Pro-Moscow Sarkisian was elected prime minister by lawmakers last week soon after ending a 10-year stint as president, sparking outrage on the streets.
"The emotional catalyst was the decision of Serzh Sarkisian to stay in power... He promised not to stay, then said he was staying, because 'the situation changed,'" said Armenian-based political analyst Vigen Hakobyan.
Constitutional amendments approved in 2015 transferred powers from the presidency to the prime minister. By switching office, Sarkisian was effectively extending his chokehold on power.
"People feel humiliated. The impudence, the lawlessness that is characteristic of oligarchic rule," said Hakobyan.
Thousands of protesters celebrated on the streets Monday after spending the last few days demanding Sarkisian step down.
"In Armenia's 27 years of independence, not one president has ruled more than the permitted two terms or has rewritten the constitution to suit him," said Grigor Atanesian, a political observer and Fulbright scholar at the University of Missouri.
"Serzh Sarkisian's resignation is a victory for civil society," he added, noting that all sectors of society protested against him.
Economic woes in the landlocked country of 2.9 million, known for its worldwide diaspora and ancient Christian faith, also sparked the public's anger.
Currently around a third of people live under the poverty line, said Atanesian, adding that many detest the influence of powerful oligarchs.
Armenian analyst Arman Boshyan was sceptical, however, that the opposition movement will reduce the power of tycoons.
"Armenia has been an oligarchic state since 1991," he said, referring to the breakup of the Soviet Union.
"Unfortunately I don't think that this movement will fight the oligarchs."
Atanesian echoed this caution, saying Sarkisian's resignation "will not lead automatically to an ideal liberal democracy," citing a lack of an independent judiciary and key television channels controlled by oligarchs close to Sarkisian.
For Yury Navoyan, who heads a Moscow-based Russian-Armenian association of journalists and analysts, the crisis came as "most of the population had no trust either in the authorities or in the current political system in general".
"For a long time now there have been two polar opposites: the authorities and the citizens."
Following Sarkisian's resignation, a provisional government will either call early elections or the different parties will unite around protest leader and opposition MP Nikol Pashinyan, Navoyan said.
As for Armenia's close ties with Russia, including hosting a Russian military base, analysts said that the political crisis will not affect its relationship.
"Russian-Armenian relations won't see great change.
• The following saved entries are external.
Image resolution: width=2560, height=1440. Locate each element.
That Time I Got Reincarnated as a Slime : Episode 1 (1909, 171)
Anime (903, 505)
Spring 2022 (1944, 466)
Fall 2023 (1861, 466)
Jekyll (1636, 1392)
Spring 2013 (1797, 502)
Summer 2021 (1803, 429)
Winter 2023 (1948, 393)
The Russian military base will stay in its usual place," said Navoyan.
Russia earlier ruled out action ahead of Sarkisian's resignation.
"Why should Moscow interfere? This is exclusively Armenia's internal affair," Kremlin spokesman Dmitry Peskov told journalists.
"Armenia, Russia is always with you," foreign ministry spokeswoman Maria Zakharova said on Facebook, praising Armenians for "keeping respect for each other despite categorical disagreements".
The crisis had a "total lack of any geopolitical factor," argued Hakobyan.
"This is a matter of Armenian domestic politics. Neither the West nor Russia supported either side," he said.